Ceci dit en passant, je ne sais pas ce que contient exactement cet ouvrage (l’interprétation des hieroglyphes de Horapollo) mais je suppose qu’il s’agit d’un commentaire sur les Hieroglyphica de Horapollon, texte égyptien du Vème siècle découvert en 1419, qui était très à la mode au 16ème siècle - mais toutes les interprétations datant de cette époque sont totalement fausses (cf. Umberto Eco 1994, “La recherche de la langue parfaite”, qui consacre une dizaine de page à l’histoire du texte d’Horapollon). Mais enfin, je m’éloigne du sujet. Revenons à notre quatrain.
Après quelques recherches et déductions simples, on peut facilement faire passer ce quatrain du stade de prédiction extraordinaire à celui d’événement banal :
1- Henri II était un personnage assez violent dont la plus grande passion était les joutes, auxquelles il participait régulièrement. Si Nostradamus a fait sa prédiction en pensant spécifiquement à Henri II, il n’y avait rien d’improbable à imaginer qu’un jour il puisse trouver la mort dans ces exercices dangereux.
2- Au XVI ème siècle, les haumes n’étant plus employés dans les tournois depuis plus d’une cinquantaine d’années, Henri II portait certainement la pièce d’armure que l’on nomme “salade”, une sorte de casque integral moins lourd que le haume. Les salades portées lors des tournois étaient différentes des salades de combat réel : elles ressemblaient plus à des pièces d’armure de parade que de combat, souvent couvertes d’ornements et décorées de diverses manières. Il n’est donc pas étonnant que Henri II ait porté une “cage d’or” sur la tête, la réputation du roi exigeant qu’il ait les atours les plus beaux et les plus riches. D’autant plus que Nostradamus a pu avoir l’occasion de voir Henri II jouter, ou de savoir par un autre moyen que celui-ci portait un casque doré. Ce détail précis n’a donc rien a voire avec la voyance.

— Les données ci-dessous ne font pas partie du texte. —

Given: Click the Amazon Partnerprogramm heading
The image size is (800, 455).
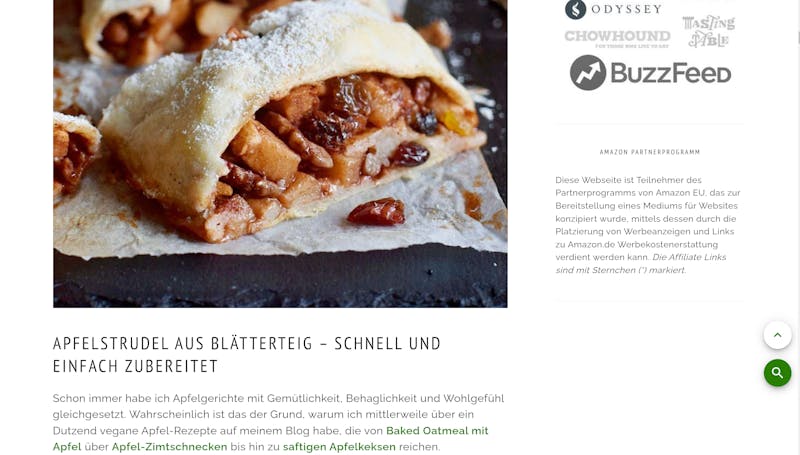Looking at the screenshot, I should coord(650,152).
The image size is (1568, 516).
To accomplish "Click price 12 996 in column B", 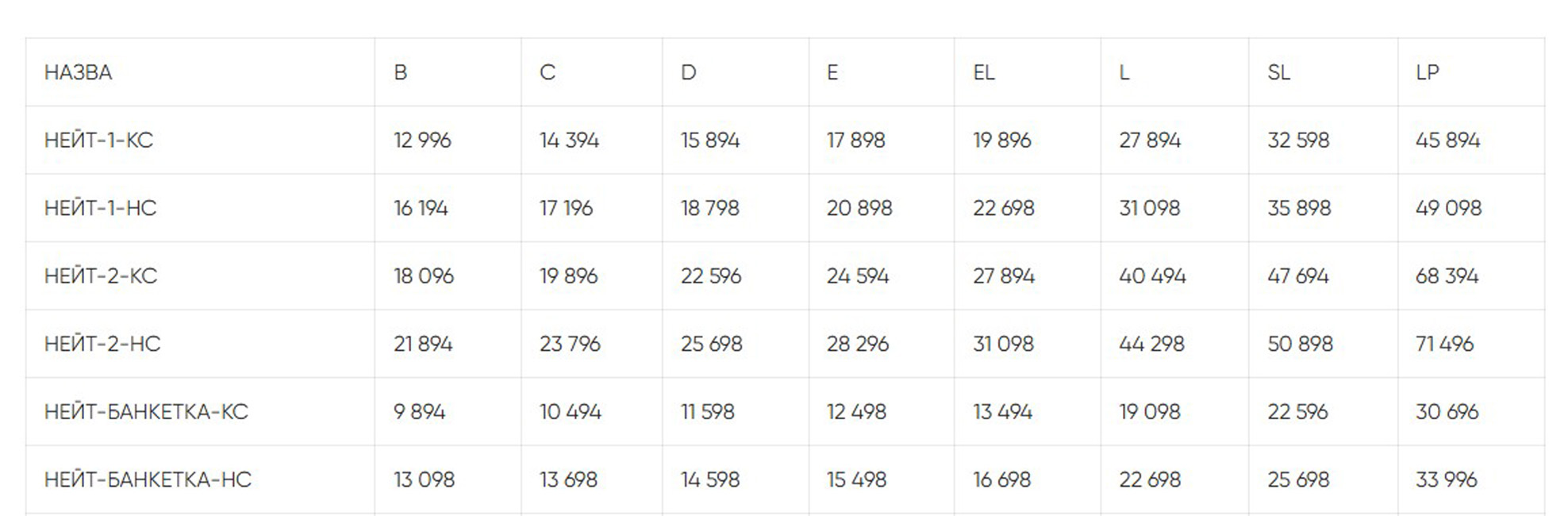I will (x=422, y=141).
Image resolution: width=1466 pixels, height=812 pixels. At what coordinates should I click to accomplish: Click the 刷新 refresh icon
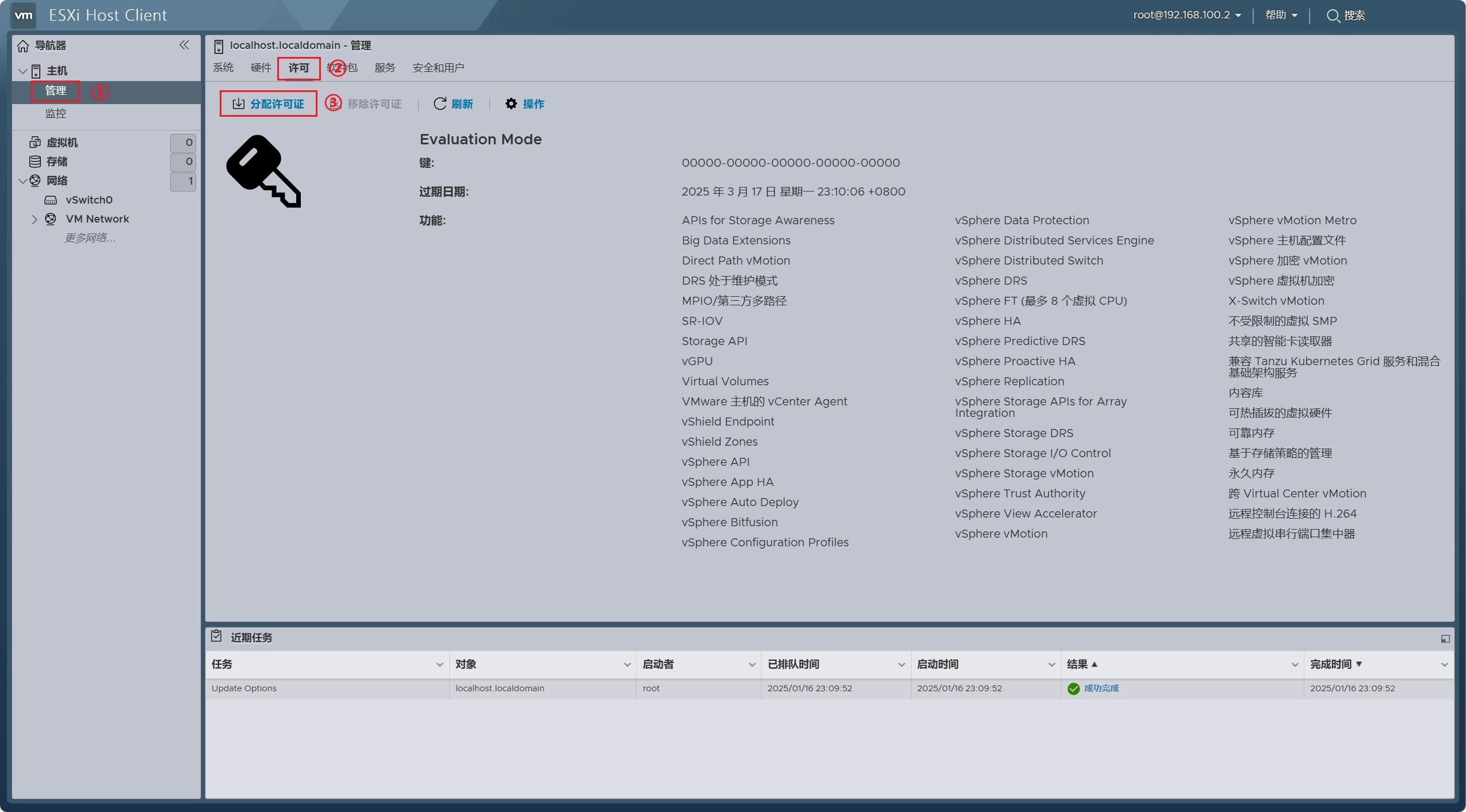440,104
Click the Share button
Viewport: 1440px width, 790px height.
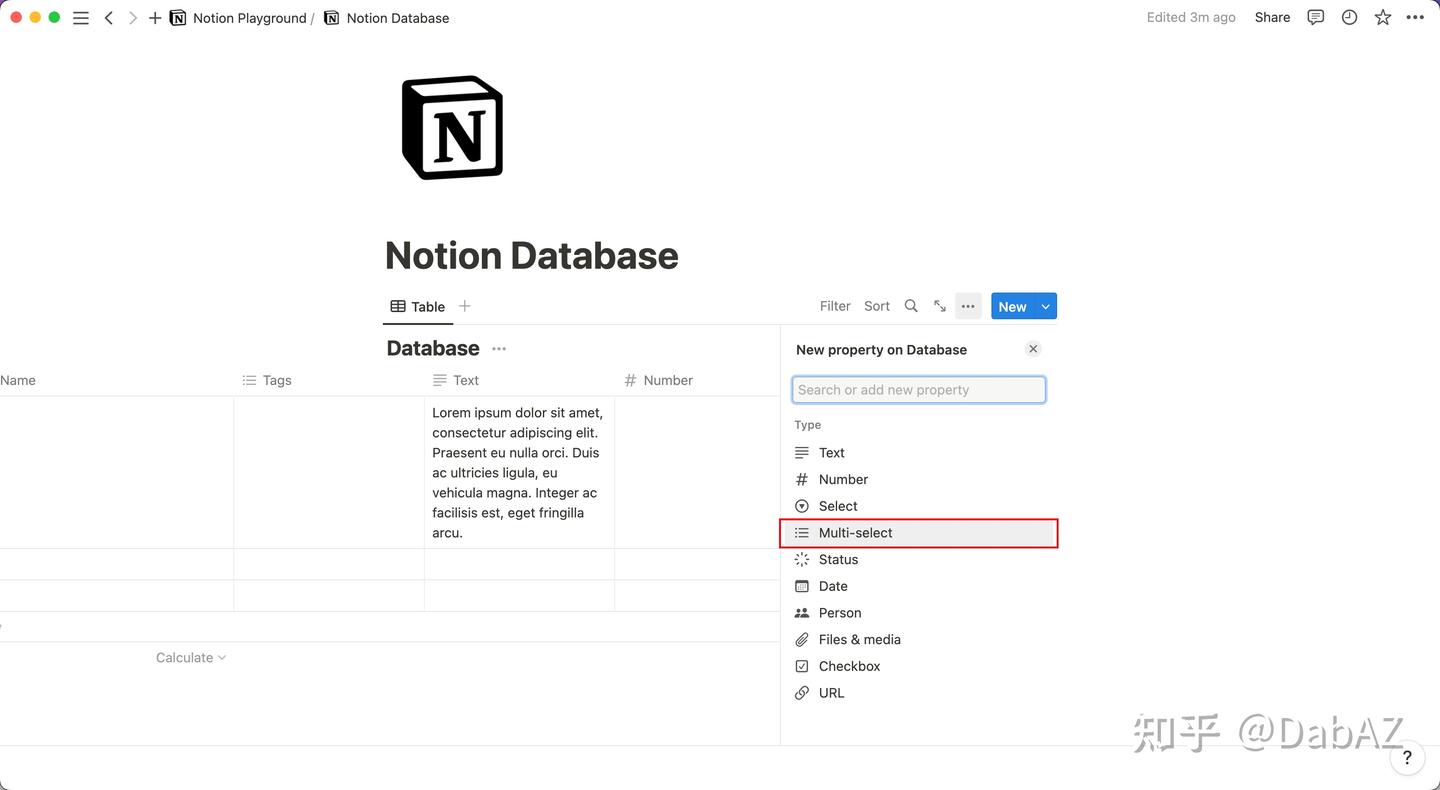tap(1272, 17)
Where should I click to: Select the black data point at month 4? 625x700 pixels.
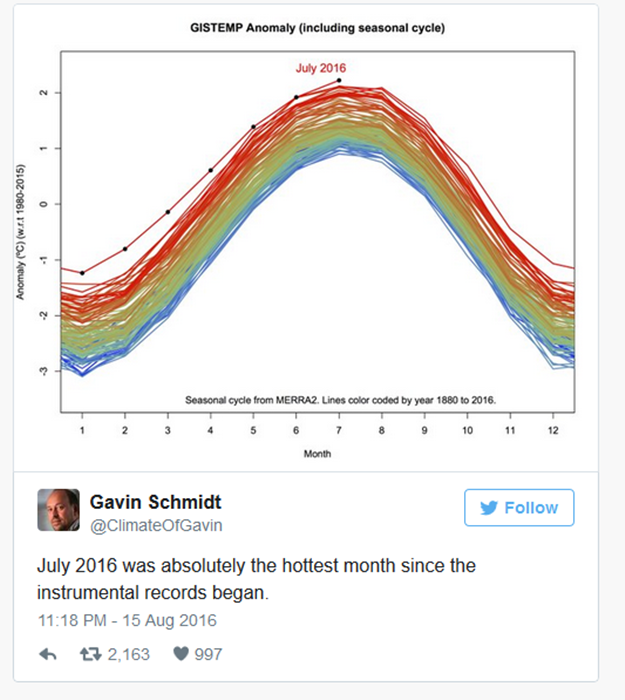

3- Contrairement à ce que la plupart des films de chevalerie pourraient nous faire croire, il existe deux façon de remporter une joute : la façon brutale, qui consiste à faire vider les étriers à son adversaire en le frappant de plein fouet; et la façon douce, qui consiste a arracher délicatement le cimier de son casque du bout de la lance. A cet effet, les salades de tournoi sont dotées de cimiers bien plus volumineux que ceux portés dans les combats réels. Cette méthode est plus hasardeuse que la façon brutale, mais rapporte bien plus de gloire à celui qui réussit la manoeuvre, et ce d’autant plus que l’adversaire est prestigieux. Donc étant donné la renommée de Henri II, il devait fréquemment être visé à hauteur de la tête. Les salades de tournoi du XVIème siècle étant forgées d’une pièce et spécialement conçues pour dévier les coups de lance, elles ne laissent qu’un seul point faible où l’arme peut pénétrer : la visière... Vous voyez donc où je veux en venir : si on veut parier que Henri II mourra dans un tournoi, le plus probable est que ce sera suite à un coup de lance dans les yeux. Donc là non plus, les détails donnés par Nostradamus n’ont rien d’extraordinaire.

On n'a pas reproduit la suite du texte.